Can you convert all of the material below into a JSON list of strings, one string per line, with blank lines omitted?

- Word and item position data
++++
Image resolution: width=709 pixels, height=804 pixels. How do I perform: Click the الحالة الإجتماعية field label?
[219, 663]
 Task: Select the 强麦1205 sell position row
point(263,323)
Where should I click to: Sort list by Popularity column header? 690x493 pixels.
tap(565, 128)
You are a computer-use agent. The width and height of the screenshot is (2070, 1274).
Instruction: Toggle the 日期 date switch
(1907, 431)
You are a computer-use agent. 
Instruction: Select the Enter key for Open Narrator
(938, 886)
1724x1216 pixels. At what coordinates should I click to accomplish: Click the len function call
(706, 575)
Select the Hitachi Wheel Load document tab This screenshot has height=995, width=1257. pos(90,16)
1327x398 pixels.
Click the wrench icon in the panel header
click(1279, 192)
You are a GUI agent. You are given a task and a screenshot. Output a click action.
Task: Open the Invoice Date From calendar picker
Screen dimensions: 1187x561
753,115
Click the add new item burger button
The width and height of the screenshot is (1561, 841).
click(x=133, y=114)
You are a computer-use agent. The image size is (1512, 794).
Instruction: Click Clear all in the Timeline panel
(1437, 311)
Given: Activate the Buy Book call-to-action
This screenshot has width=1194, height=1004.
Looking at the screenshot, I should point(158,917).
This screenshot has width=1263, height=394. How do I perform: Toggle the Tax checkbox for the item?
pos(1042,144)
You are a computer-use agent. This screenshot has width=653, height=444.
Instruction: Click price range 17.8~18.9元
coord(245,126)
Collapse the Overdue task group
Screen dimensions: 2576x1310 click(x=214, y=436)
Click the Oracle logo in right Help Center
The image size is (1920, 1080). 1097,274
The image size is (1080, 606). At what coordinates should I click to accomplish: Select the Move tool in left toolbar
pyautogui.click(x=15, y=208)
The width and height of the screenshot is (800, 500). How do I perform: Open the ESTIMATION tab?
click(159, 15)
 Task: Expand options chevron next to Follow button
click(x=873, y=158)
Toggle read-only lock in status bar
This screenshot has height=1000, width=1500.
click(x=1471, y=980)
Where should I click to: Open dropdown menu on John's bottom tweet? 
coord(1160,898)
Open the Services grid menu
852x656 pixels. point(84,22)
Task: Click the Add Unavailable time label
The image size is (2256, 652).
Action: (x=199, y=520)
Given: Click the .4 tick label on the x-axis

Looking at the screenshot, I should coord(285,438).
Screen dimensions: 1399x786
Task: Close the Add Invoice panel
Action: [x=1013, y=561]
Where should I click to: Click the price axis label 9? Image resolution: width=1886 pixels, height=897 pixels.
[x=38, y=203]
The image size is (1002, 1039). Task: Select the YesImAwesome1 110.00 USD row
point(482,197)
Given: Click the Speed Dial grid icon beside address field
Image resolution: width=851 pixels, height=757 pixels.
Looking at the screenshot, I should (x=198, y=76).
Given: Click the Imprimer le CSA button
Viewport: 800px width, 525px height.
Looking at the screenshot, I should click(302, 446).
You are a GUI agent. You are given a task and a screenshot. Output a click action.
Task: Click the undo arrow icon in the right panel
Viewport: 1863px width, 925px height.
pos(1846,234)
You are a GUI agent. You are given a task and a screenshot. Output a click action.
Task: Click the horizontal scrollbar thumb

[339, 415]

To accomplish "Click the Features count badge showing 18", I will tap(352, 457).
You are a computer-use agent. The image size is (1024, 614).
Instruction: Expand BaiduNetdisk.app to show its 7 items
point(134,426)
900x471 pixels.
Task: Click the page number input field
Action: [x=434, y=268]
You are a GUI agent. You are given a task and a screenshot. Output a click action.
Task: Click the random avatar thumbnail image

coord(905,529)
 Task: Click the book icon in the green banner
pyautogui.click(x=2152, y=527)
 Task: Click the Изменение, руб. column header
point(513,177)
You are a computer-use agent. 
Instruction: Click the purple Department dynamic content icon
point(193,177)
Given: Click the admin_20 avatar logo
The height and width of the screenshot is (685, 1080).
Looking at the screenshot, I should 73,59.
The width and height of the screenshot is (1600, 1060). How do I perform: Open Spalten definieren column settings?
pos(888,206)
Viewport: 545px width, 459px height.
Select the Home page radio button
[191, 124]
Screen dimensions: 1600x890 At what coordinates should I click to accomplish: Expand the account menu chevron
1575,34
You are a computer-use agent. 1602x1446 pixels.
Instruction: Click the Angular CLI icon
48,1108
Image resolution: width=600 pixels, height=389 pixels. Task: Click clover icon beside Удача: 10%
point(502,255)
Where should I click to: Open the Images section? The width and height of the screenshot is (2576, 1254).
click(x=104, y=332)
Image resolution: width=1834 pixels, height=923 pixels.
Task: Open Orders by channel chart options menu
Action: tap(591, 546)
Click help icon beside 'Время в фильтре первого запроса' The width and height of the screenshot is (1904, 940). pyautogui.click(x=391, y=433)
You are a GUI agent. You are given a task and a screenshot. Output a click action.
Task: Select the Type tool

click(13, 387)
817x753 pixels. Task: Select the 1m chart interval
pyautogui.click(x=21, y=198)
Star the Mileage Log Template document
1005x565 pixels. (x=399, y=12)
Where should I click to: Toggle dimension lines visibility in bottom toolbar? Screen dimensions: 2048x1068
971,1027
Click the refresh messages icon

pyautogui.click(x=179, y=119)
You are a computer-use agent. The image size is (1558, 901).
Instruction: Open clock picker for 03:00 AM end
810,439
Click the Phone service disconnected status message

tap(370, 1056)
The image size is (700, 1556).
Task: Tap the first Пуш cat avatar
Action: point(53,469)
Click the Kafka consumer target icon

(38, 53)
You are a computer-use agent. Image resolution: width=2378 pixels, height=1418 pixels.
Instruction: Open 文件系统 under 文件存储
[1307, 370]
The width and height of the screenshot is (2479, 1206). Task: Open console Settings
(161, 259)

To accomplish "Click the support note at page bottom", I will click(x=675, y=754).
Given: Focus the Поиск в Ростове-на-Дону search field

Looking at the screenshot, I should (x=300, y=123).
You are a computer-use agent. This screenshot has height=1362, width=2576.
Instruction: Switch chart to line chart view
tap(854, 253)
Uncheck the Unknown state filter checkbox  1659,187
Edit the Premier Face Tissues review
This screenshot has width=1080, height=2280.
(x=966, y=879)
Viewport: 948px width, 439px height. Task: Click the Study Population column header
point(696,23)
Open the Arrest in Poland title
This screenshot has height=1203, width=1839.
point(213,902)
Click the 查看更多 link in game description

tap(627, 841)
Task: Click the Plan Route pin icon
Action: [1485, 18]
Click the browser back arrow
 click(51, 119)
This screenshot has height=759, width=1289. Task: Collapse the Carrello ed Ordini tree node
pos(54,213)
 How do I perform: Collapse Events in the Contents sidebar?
++++
- Solution for this task
[
  "Image resolution: width=709 pixels, height=804 pixels. How do I perform: Click the الحالة الإجتماعية field label?",
  "[219, 663]",
  " Task: Select the 强麦1205 sell position row",
  "point(263,323)",
  "Where should I click to: Sort list by Popularity column header? 690x493 pixels.",
  "tap(565, 128)",
  "You are a computer-use agent. The width and height of the screenshot is (2070, 1274).",
  "Instruction: Toggle the 日期 date switch",
  "(1907, 431)",
  "You are a computer-use agent. ",
  "Instruction: Select the Enter key for Open Narrator",
  "(938, 886)",
  "1724x1216 pixels. At what coordinates should I click to accomplish: Click the len function call",
  "(706, 575)",
  "Select the Hitachi Wheel Load document tab This screenshot has height=995, width=1257. pos(90,16)",
  "1327x398 pixels.",
  "Click the wrench icon in the panel header",
  "click(1279, 192)",
  "You are a GUI agent. You are given a task and a screenshot. Output a click action.",
  "Task: Open the Invoice Date From calendar picker",
  "Screen dimensions: 1187x561",
  "753,115",
  "Click the add new item burger button",
  "The width and height of the screenshot is (1561, 841).",
  "click(x=133, y=114)",
  "You are a computer-use agent. The image size is (1512, 794).",
  "Instruction: Click Clear all in the Timeline panel",
  "(1437, 311)",
  "Given: Activate the Buy Book call-to-action",
  "This screenshot has width=1194, height=1004.",
  "Looking at the screenshot, I should point(158,917).",
  "This screenshot has width=1263, height=394. How do I perform: Toggle the Tax checkbox for the item?",
  "pos(1042,144)",
  "You are a computer-use agent. This screenshot has width=653, height=444.",
  "Instruction: Click price range 17.8~18.9元",
  "coord(245,126)",
  "Collapse the Overdue task group",
  "Screen dimensions: 2576x1310 click(x=214, y=436)",
  "Click the Oracle logo in right Help Center",
  "The image size is (1920, 1080). 1097,274",
  "The image size is (1080, 606). At what coordinates should I click to accomplish: Select the Move tool in left toolbar",
  "pyautogui.click(x=15, y=208)",
  "The width and height of the screenshot is (800, 500). How do I perform: Open the ESTIMATION tab?",
  "click(159, 15)",
  " Task: Expand options chevron next to Follow button",
  "click(x=873, y=158)",
  "Toggle read-only lock in status bar",
  "This screenshot has height=1000, width=1500.",
  "click(x=1471, y=980)",
  "Where should I click to: Open dropdown menu on John's bottom tweet? ",
  "coord(1160,898)",
  "Open the Services grid menu",
  "852x656 pixels. point(84,22)",
  "Task: Click the Add Unavailable time label",
  "The image size is (2256, 652).",
  "Action: (x=199, y=520)",
  "Given: Click the .4 tick label on the x-axis",
  "Looking at the screenshot, I should coord(285,438).",
  "Screen dimensions: 1399x786",
  "Task: Close the Add Invoice panel",
  "Action: [x=1013, y=561]",
  "Where should I click to: Click the price axis label 9? Image resolution: width=1886 pixels, height=897 pixels.",
  "[x=38, y=203]",
  "The image size is (1002, 1039). Task: Select the YesImAwesome1 110.00 USD row",
  "point(482,197)",
  "Given: Click the Speed Dial grid icon beside address field",
  "Image resolution: width=851 pixels, height=757 pixels.",
  "Looking at the screenshot, I should (x=198, y=76).",
  "Given: Click the Imprimer le CSA button",
  "Viewport: 800px width, 525px height.",
  "Looking at the screenshot, I should click(302, 446).",
  "You are a GUI agent. You are given a task and a screenshot. Output a click action.",
  "Task: Click the undo arrow icon in the right panel",
  "Viewport: 1863px width, 925px height.",
  "pos(1846,234)",
  "You are a GUI agent. You are given a task and a screenshot. Output a click action.",
  "Task: Click the horizontal scrollbar thumb",
  "[339, 415]",
  "To accomplish \"Click the Features count badge showing 18\", I will tap(352, 457).",
  "You are a computer-use agent. The image size is (1024, 614).",
  "Instruction: Expand BaiduNetdisk.app to show its 7 items",
  "point(134,426)",
  "900x471 pixels.",
  "Task: Click the page number input field",
  "Action: [x=434, y=268]",
  "You are a GUI agent. You are given a task and a screenshot. Output a click action.",
  "Task: Click the random avatar thumbnail image",
  "coord(905,529)",
  " Task: Click the book icon in the green banner",
  "pyautogui.click(x=2152, y=527)",
  " Task: Click the Изменение, руб. column header",
  "point(513,177)",
  "You are a computer-use agent. ",
  "Instruction: Click the purple Department dynamic content icon",
  "point(193,177)",
  "Given: Click the admin_20 avatar logo",
  "The height and width of the screenshot is (685, 1080).",
  "Looking at the screenshot, I should 73,59.",
  "The width and height of the screenshot is (1600, 1060). How do I perform: Open Spalten definieren column settings?",
  "pos(888,206)",
  "Viewport: 545px width, 459px height.",
  "Select the Home page radio button",
  "[191, 124]",
  "Screen dimensions: 1600x890 At what coordinates should I click to accomplish: Expand the account menu chevron",
  "1575,34",
  "You are a computer-use agent. 1602x1446 pixels.",
  "Instruction: Click the Angular CLI icon",
  "48,1108",
  "Image resolution: width=600 pixels, height=389 pixels. Task: Click clover icon beside Удача: 10%",
  "point(502,255)",
  "Where should I click to: Open the Images section? The width and height of the screenshot is (2576, 1254).",
  "click(x=104, y=332)",
  "Image resolution: width=1834 pixels, height=923 pixels.",
  "Task: Open Orders by channel chart options menu",
  "Action: tap(591, 546)",
  "Click help icon beside 'Время в фильтре первого запроса' The width and height of the screenshot is (1904, 940). pyautogui.click(x=391, y=433)",
  "You are a GUI agent. You are given a task and a screenshot. Output a click action.",
  "Task: Select the Type tool",
  "click(13, 387)",
  "817x753 pixels. Task: Select the 1m chart interval",
  "pyautogui.click(x=21, y=198)",
  "Star the Mileage Log Template document",
  "1005x565 pixels. (x=399, y=12)",
  "Where should I click to: Toggle dimension lines visibility in bottom toolbar? Screen dimensions: 2048x1068",
  "971,1027",
  "Click the refresh messages icon",
  "pyautogui.click(x=179, y=119)",
  "You are a computer-use agent. The image size is (1558, 901).",
  "Instruction: Open clock picker for 03:00 AM end",
  "810,439",
  "Click the Phone service disconnected status message",
  "tap(370, 1056)",
  "The image size is (700, 1556).",
  "Task: Tap the first Пуш cat avatar",
  "Action: point(53,469)",
  "Click the Kafka consumer target icon",
  "(38, 53)",
  "You are a computer-use agent. Image resolution: width=2378 pixels, height=1418 pixels.",
  "Instruction: Open 文件系统 under 文件存储",
  "[1307, 370]",
  "The width and height of the screenshot is (2479, 1206). Task: Open console Settings",
  "(161, 259)",
  "To accomplish \"Click the support note at page bottom\", I will click(x=675, y=754).",
  "Given: Focus the Поиск в Ростове-на-Дону search field",
  "Looking at the screenshot, I should (x=300, y=123).",
  "You are a computer-use agent. This screenshot has height=1362, width=2576.",
  "Instruction: Switch chart to line chart view",
  "tap(854, 253)",
  "Uncheck the Unknown state filter checkbox  1659,187",
  "Edit the Premier Face Tissues review",
  "This screenshot has width=1080, height=2280.",
  "(x=966, y=879)",
  "Viewport: 948px width, 439px height. Task: Click the Study Population column header",
  "point(696,23)",
  "Open the Arrest in Poland title",
  "This screenshot has height=1203, width=1839.",
  "point(213,902)",
  "Click the 查看更多 link in game description",
  "tap(627, 841)",
  "Task: Click the Plan Route pin icon",
  "Action: [1485, 18]",
  "Click the browser back arrow",
  " click(51, 119)",
  "This screenshot has height=759, width=1289. Task: Collapse the Carrello ed Ordini tree node",
  "pos(54,213)",
  " How do I perform: Collapse Events in the Contents sidebar?"
]